Statistical analysis

All of the measured parameters had nonparametric distribution (according to Shapiro–Wilk’s criteria), so statistical analysis was performed using nonparametric Wilcoxon test for dependent samples and nonparametric Mann–Whitney U test for independent samples. To assess the correlations between results, Spearman’s test was used.


Percentages of CD4+ CD25highFoxP3 + regulatory T cells in peripheral blood of JIA patients and healthy controls

Tregs in peripheral blood were identified as CD4+ CD25+ highFoxP3 + CD127− T cells. The number of regulatory T cells is expressed as a percentage of all CD4+ T cells.

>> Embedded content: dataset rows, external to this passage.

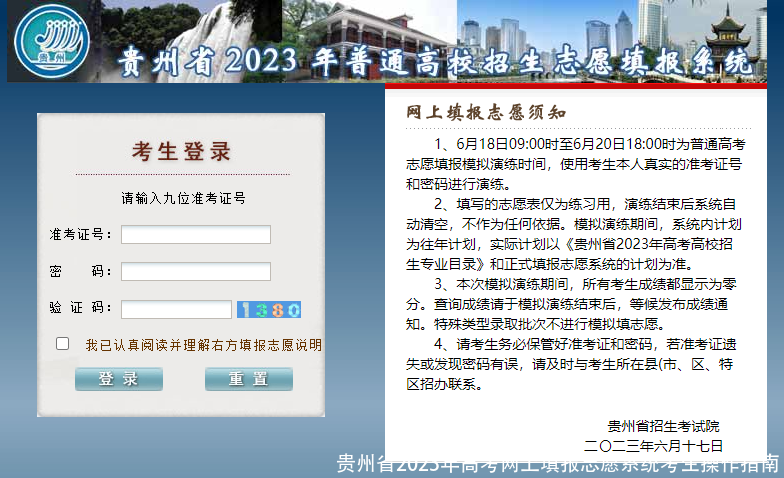Screen dimensions: 784x478
Task: Click the 考生登录 heading
Action: coord(182,152)
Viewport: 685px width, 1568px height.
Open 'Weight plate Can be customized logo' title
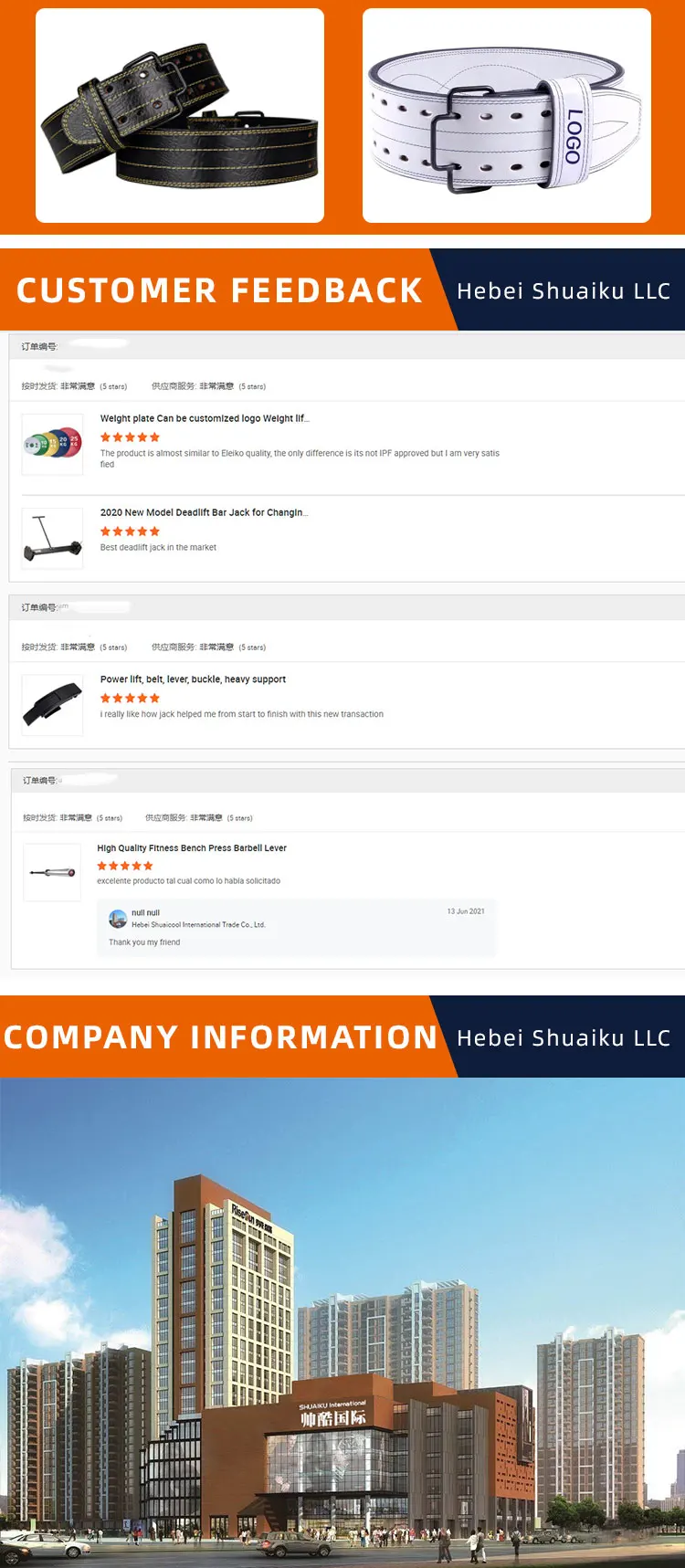205,418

As shown in Fig. 1, the percentage of Tregs in JIA patients was significantly decreased in comparison with healthy controls (median (25 percentile; 75 percentile): 3.2 (2.09; 4.78) vs. 4.6 (3.61; 5.81), respectively, P = 0.042).
Fig. 1

The percentage of CD4+ CD25highFoxP3 + CD127− Tregs in CD4 T cell population in peripheral blood of JIA patients (n = 12) and healthy controls (n = 29)

All JIA patients suffered from one of two subtypes of JIA: OA (n = 5) and PA (n = 7). No differences between the percentages of Tregs in peripheral blood of the above-mentioned groups of patients were found (median (25 percentile; 75 percentile): OA 4.4 (1.89; 5.55), PA 2.7 (2.29; 3.58)).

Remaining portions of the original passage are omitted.